Given its prominence in the industry, I decided to use Master Data Management and particularly the process of matching between sets of master data.

I started with just two lists of people (set A and set B).  I then explained how a typical algorithm would match individual records by creating a score and a threshold for matching.  No problem my client said, he could use a spreadsheet for that!

I then added a third list (set C).  Most algorithms compare two lists at a time.  That means there are three combinations: AB followed by ABC, AC followed by ACB, and BC followed by BCA.  To see why it matters, consider the following situation.

In set A, we have a record: “Robert Hillard, email robert.hillard[at]bearingpoint.com”
In set B, we have a record: “Robert Hillard, phone number +61 412 396 036”
In set C, we have a record: “Robert Hillard, phone number +61 412 396 036, email: robert.hillard[at]bearingpoint.com”

A typical business rule might require two items of data to match before the threshold is reached.  That means we need name and email, name and phone number or email and phone number to define a match.

In the first scenario we match AB first followed matching the resulting records with set C.  In this example, the two “Robert Hillard” records are not matched in the first pass meaning on the second pass when we bring in set C we can only end up with at best two records when we match the two entries to the new Robert Hillard in set C.  The final result is two instances of Robert Hillard.

In the second scenario we match AC first which results in a full match on Robert Hillard, which in turn when set B is brought in matches to the instance in that file as well.  The final result is just one instance of Robert Hillard.
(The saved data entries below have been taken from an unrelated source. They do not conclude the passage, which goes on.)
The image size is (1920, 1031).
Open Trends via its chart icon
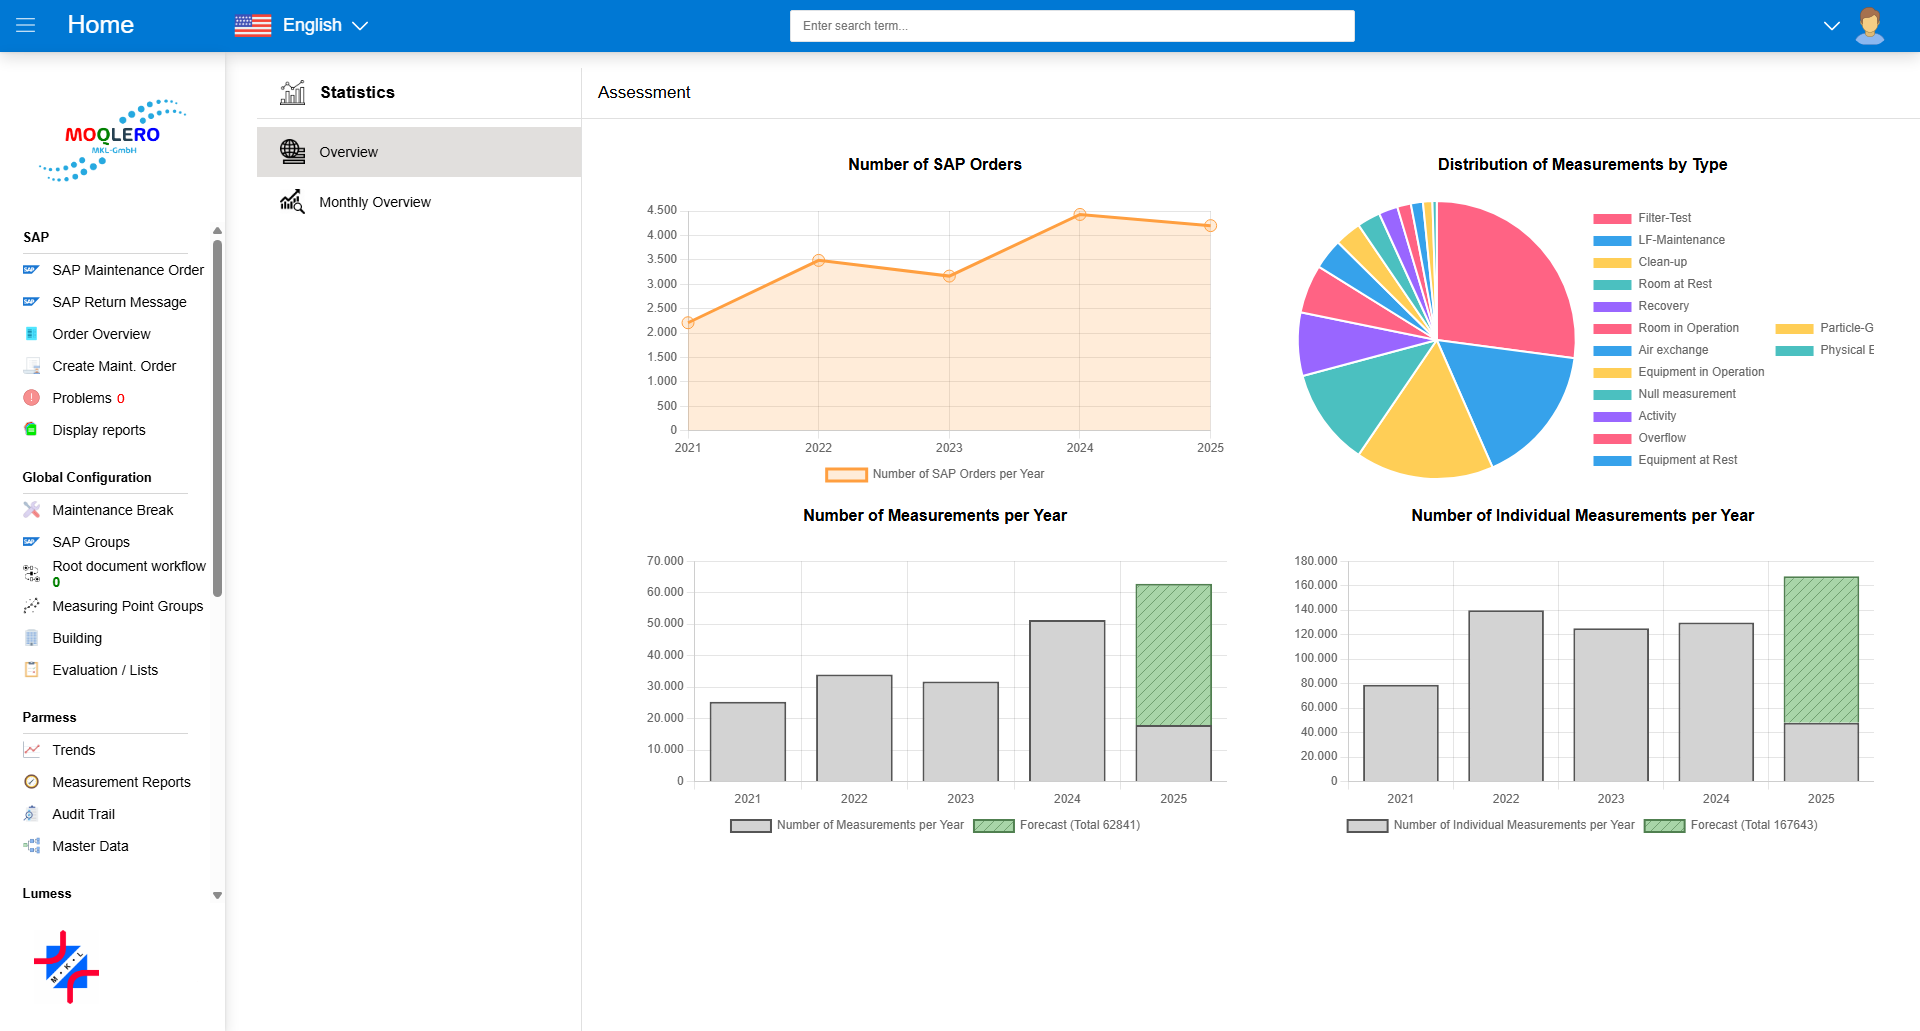click(31, 750)
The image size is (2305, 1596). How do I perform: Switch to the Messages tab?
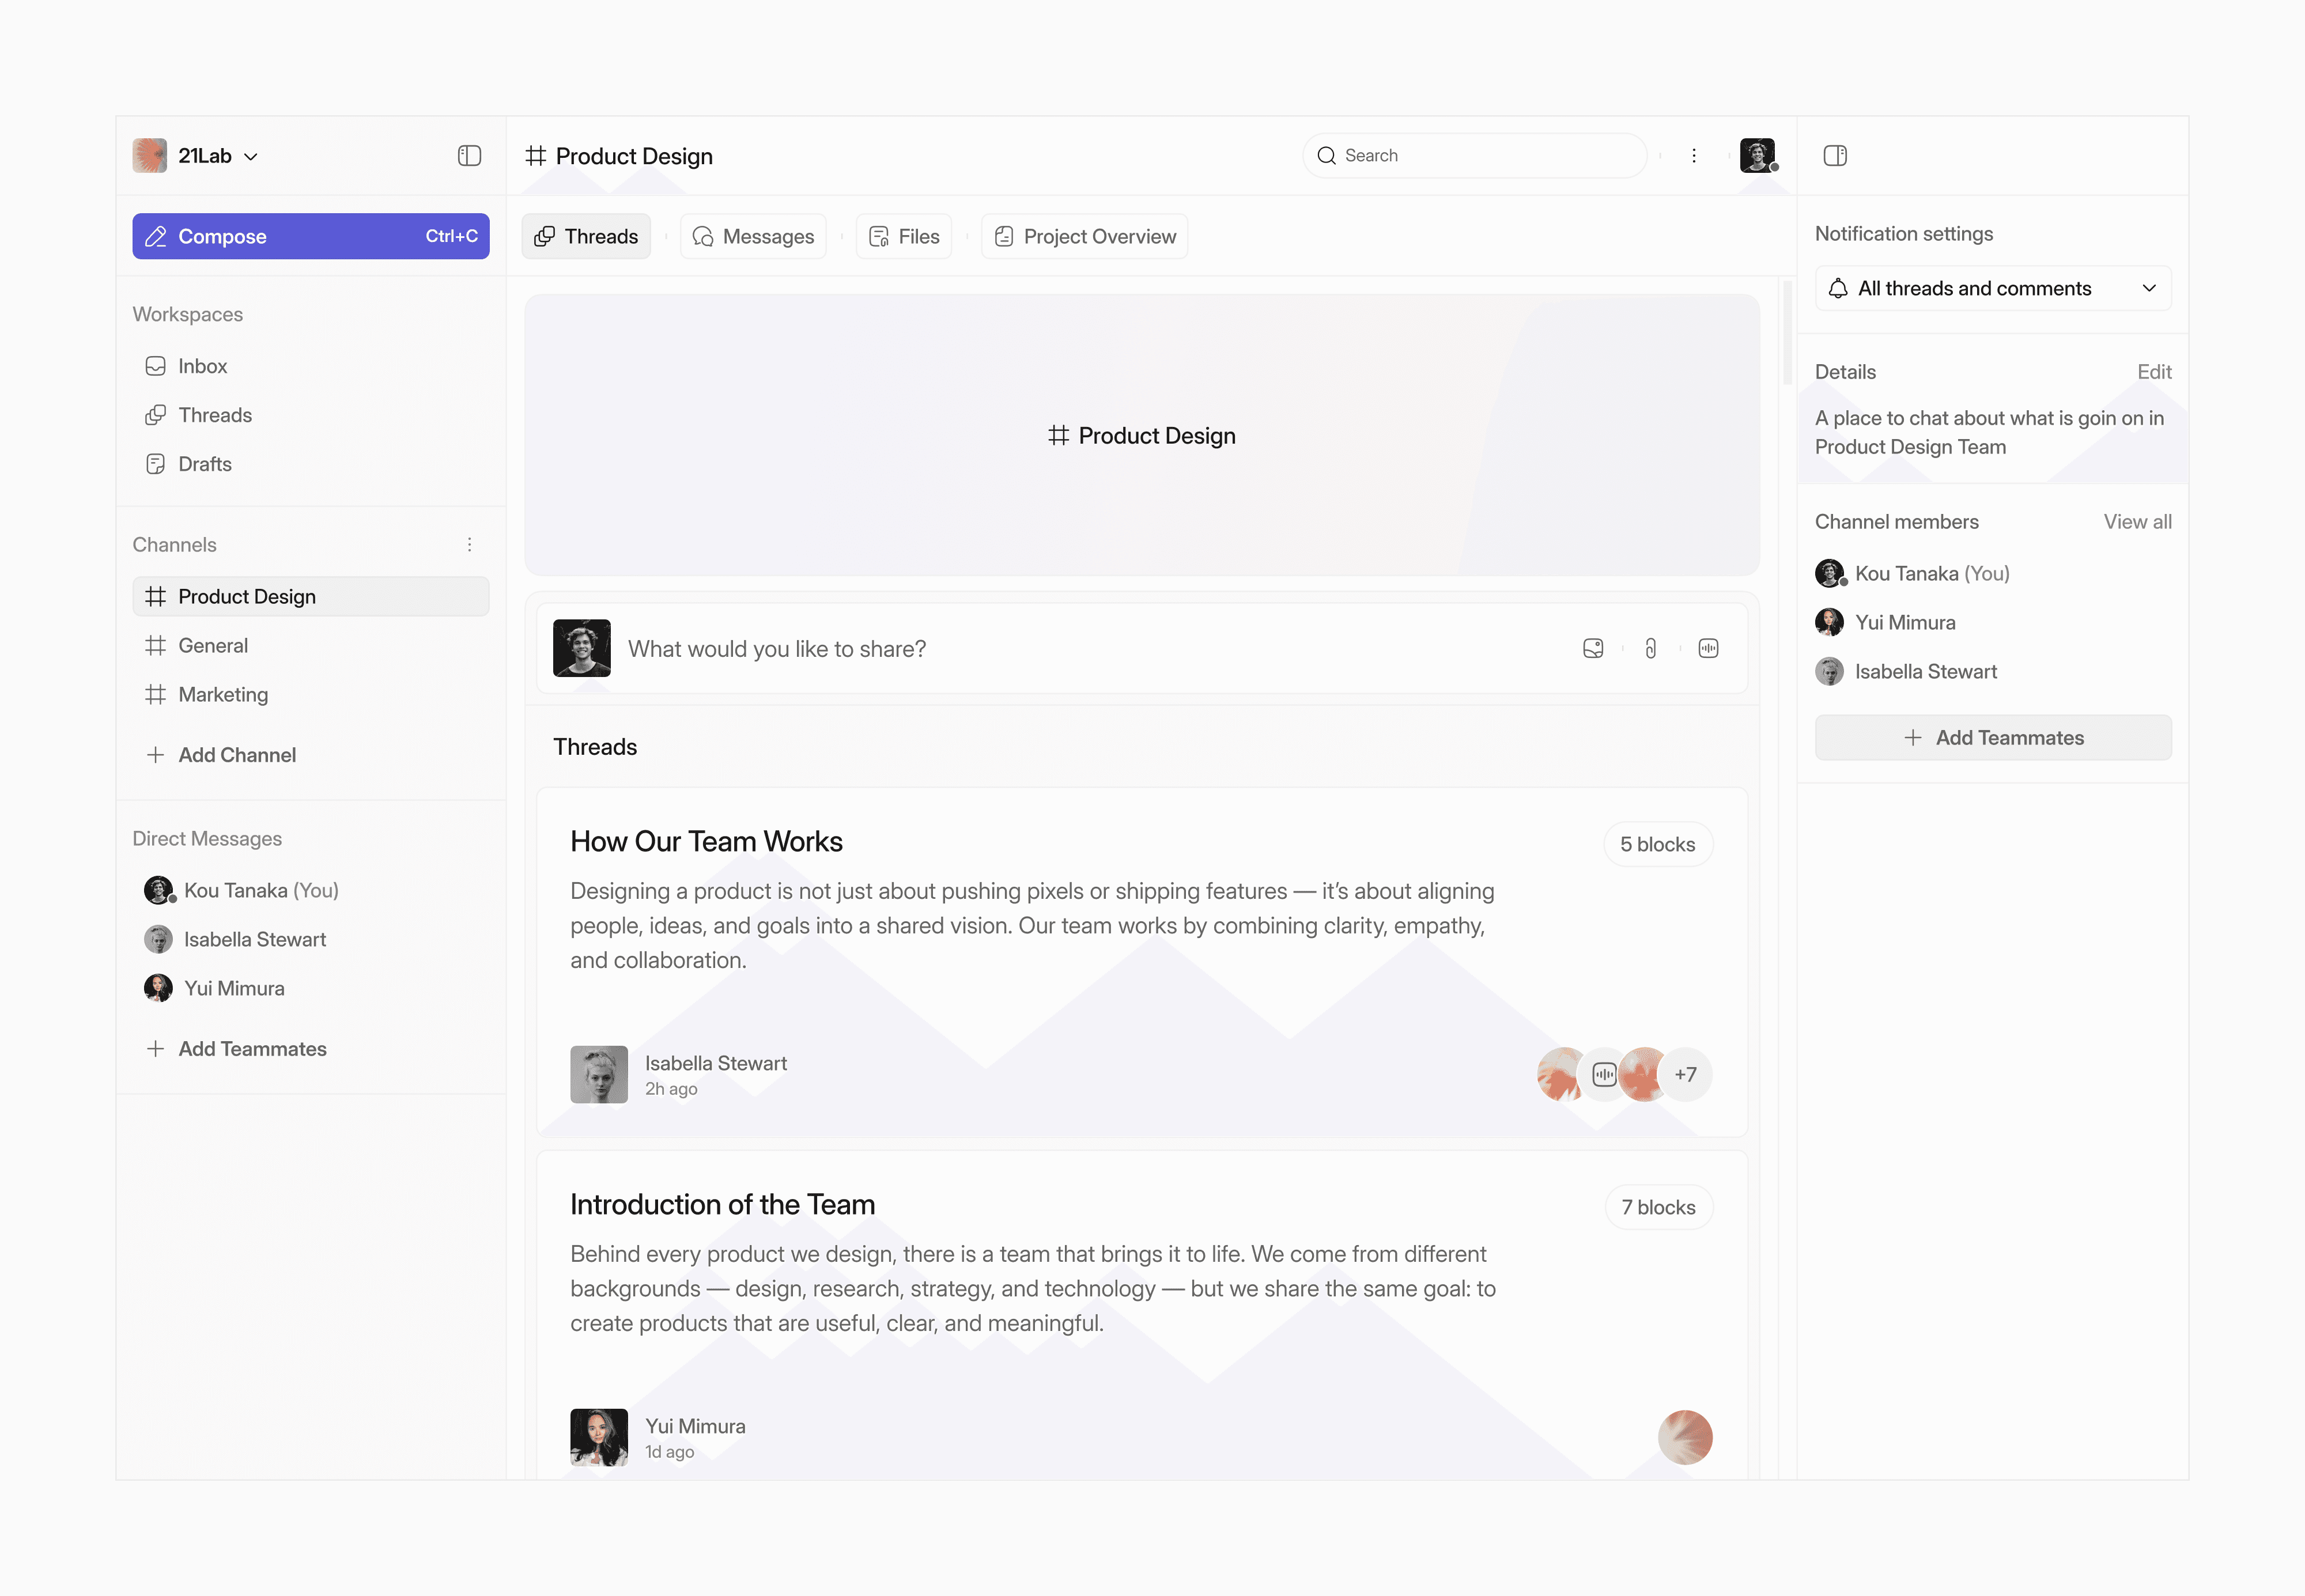pyautogui.click(x=753, y=237)
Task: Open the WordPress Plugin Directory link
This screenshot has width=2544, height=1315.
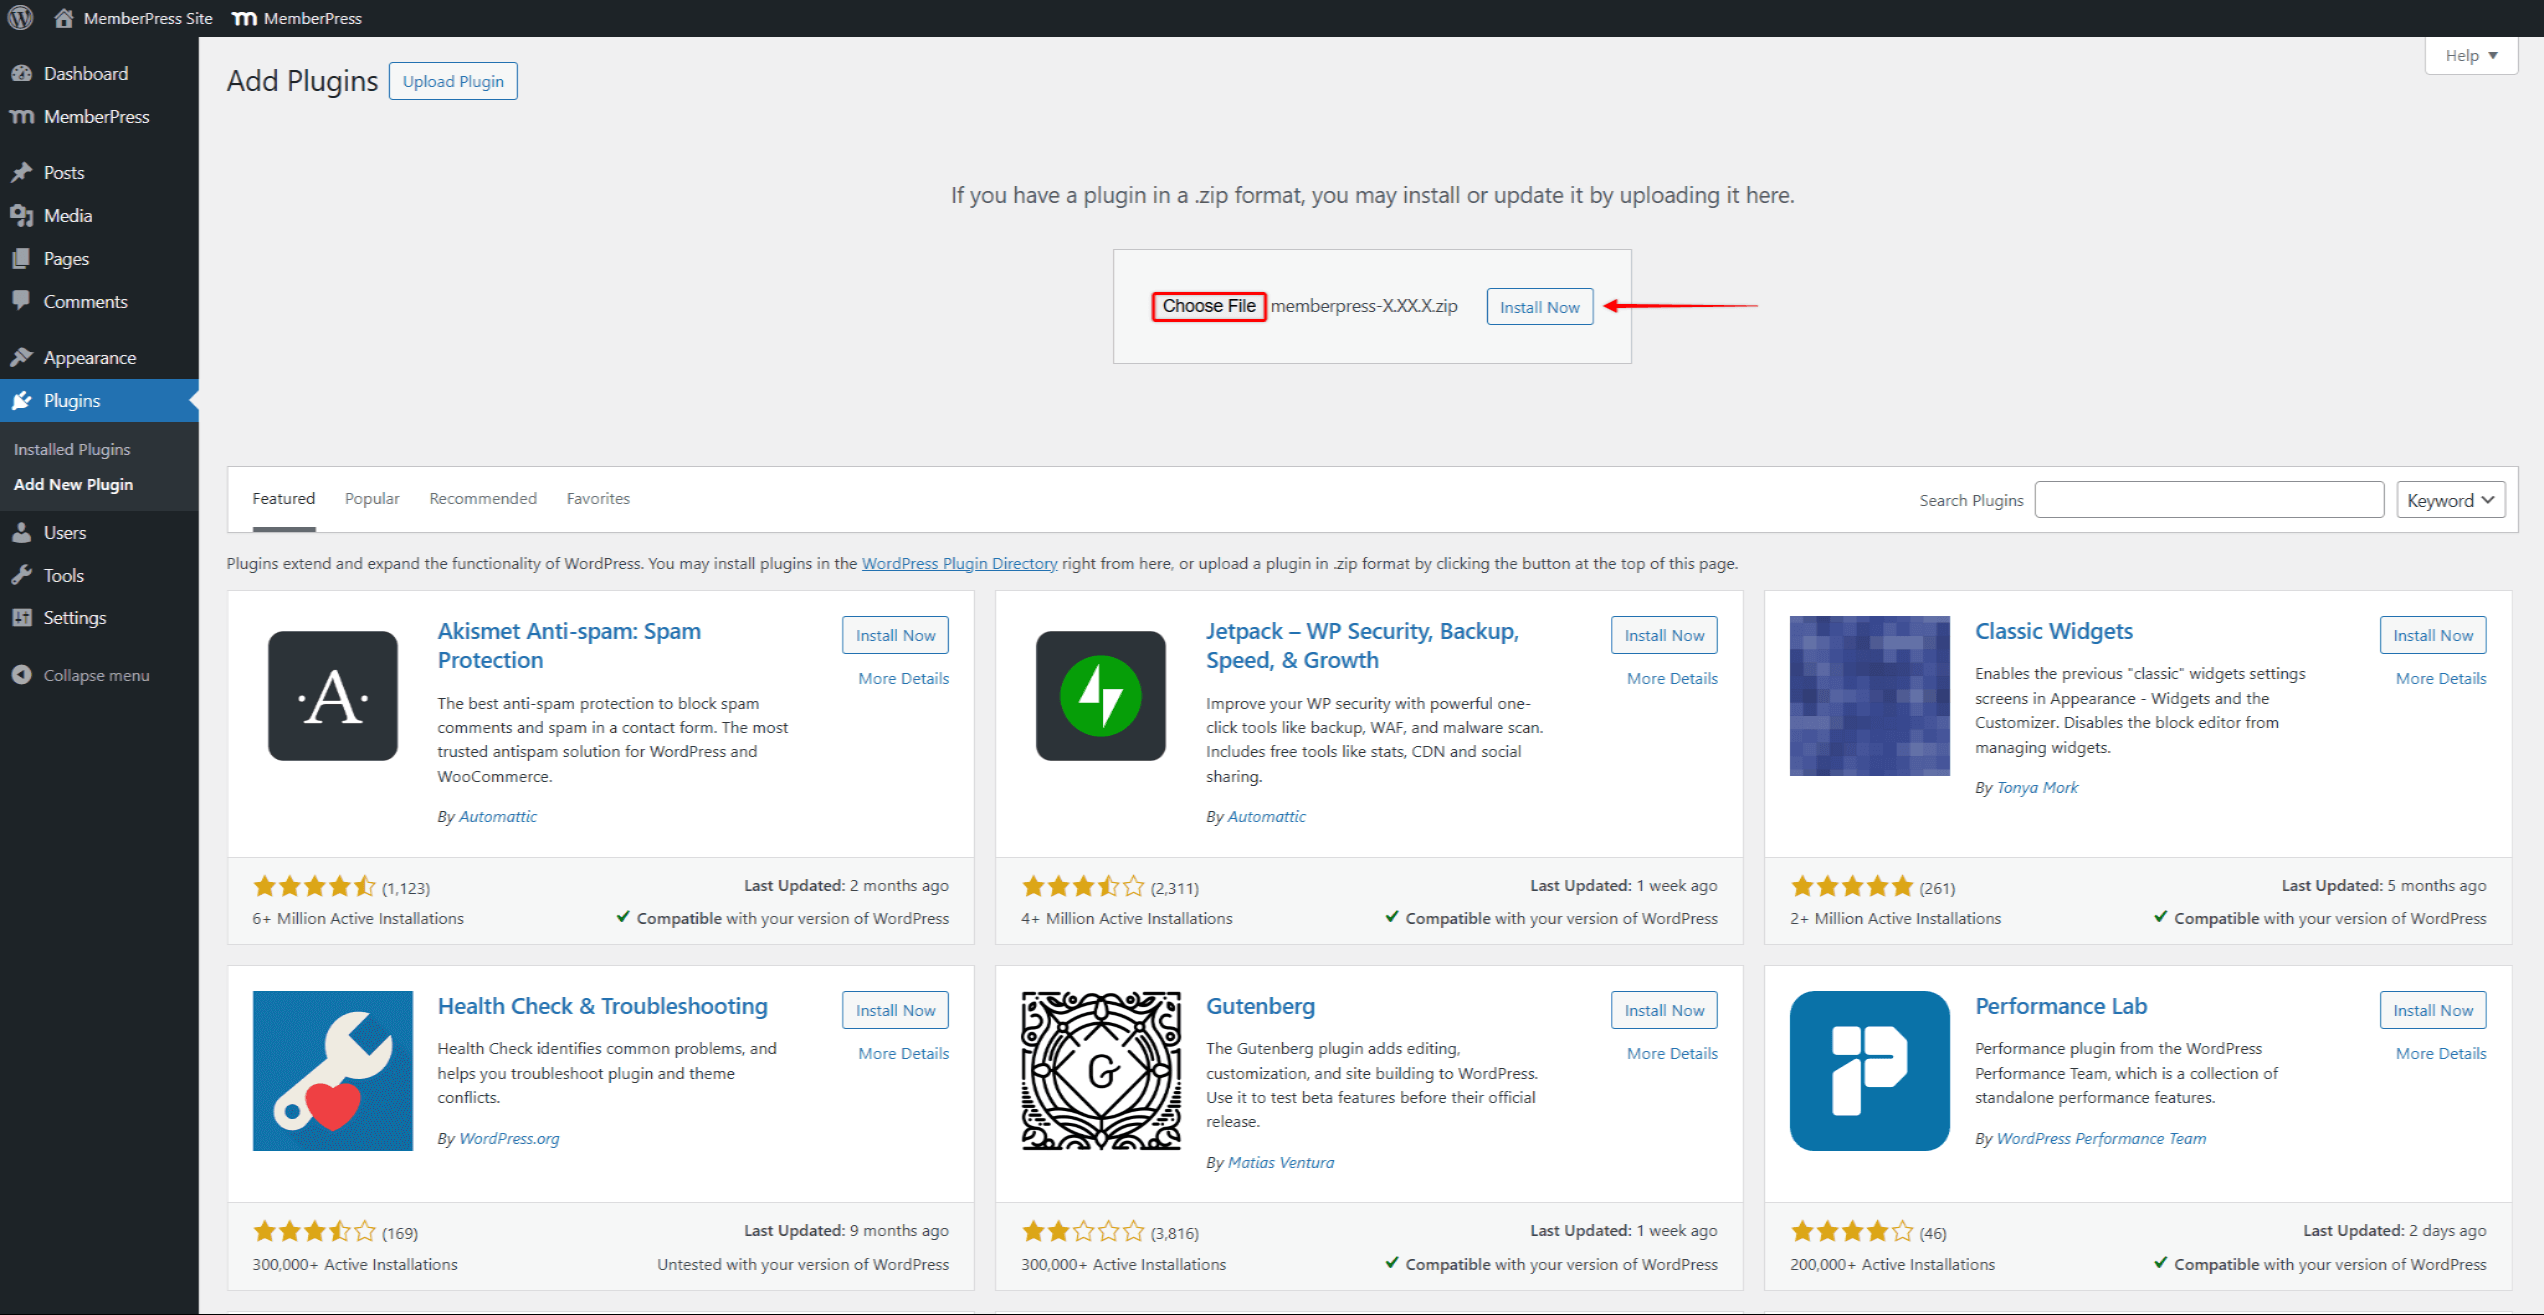Action: [959, 563]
Now understanding the complexity, my client tried to add a kludge solution by creating a master record for each match during an individual pass.  There isn’t enough space in this posting to explain why this doesn’t help as the number of sets increases, however suffice it to say that each such band aid solution actually adds to the complexity when more sets are added.

In summary, the more sets there are to match the more combinations there are which will affect the outcome.  For n sets there are, in fact (n-1)! (ie., n minus 1 factorial) combinations each of which will usually give a different final result for a statistically significant number of entries.  Imagine the problem facing the US government when trying to bring together lists of doctors, lawyers or other professionals across 50 state lists!